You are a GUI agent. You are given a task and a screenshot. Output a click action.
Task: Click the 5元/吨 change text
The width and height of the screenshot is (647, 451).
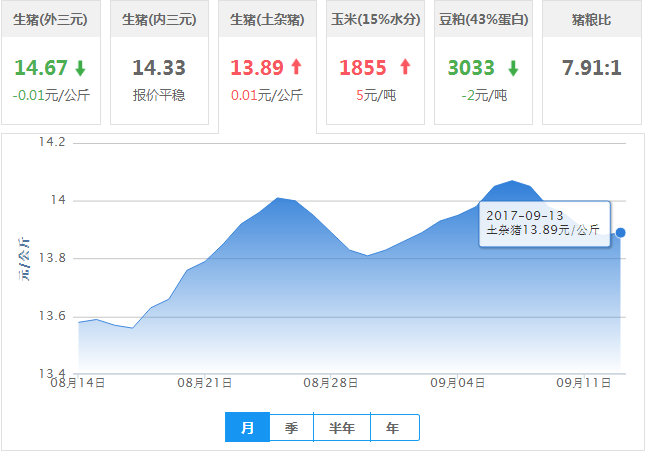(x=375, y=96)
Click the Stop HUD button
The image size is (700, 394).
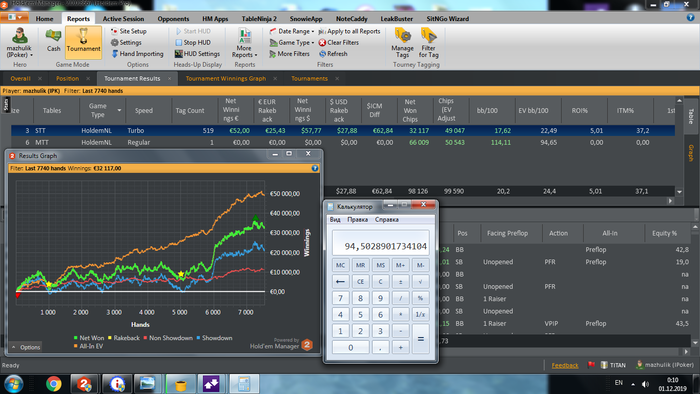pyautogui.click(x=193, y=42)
------------------------------------------------------------
• Instructions for the task: Render every line of the data above as a numbered list, omitting blank lines and leaving out the pictures.

• Output:
1. You are a GUI agent. You are given a task and a screenshot. Output a click action.
2. Task: Click the 5元/吨 change text
3. The width and height of the screenshot is (647, 451).
4. (x=375, y=96)
5. Click the Stop HUD button
6. The image size is (700, 394).
7. pyautogui.click(x=193, y=42)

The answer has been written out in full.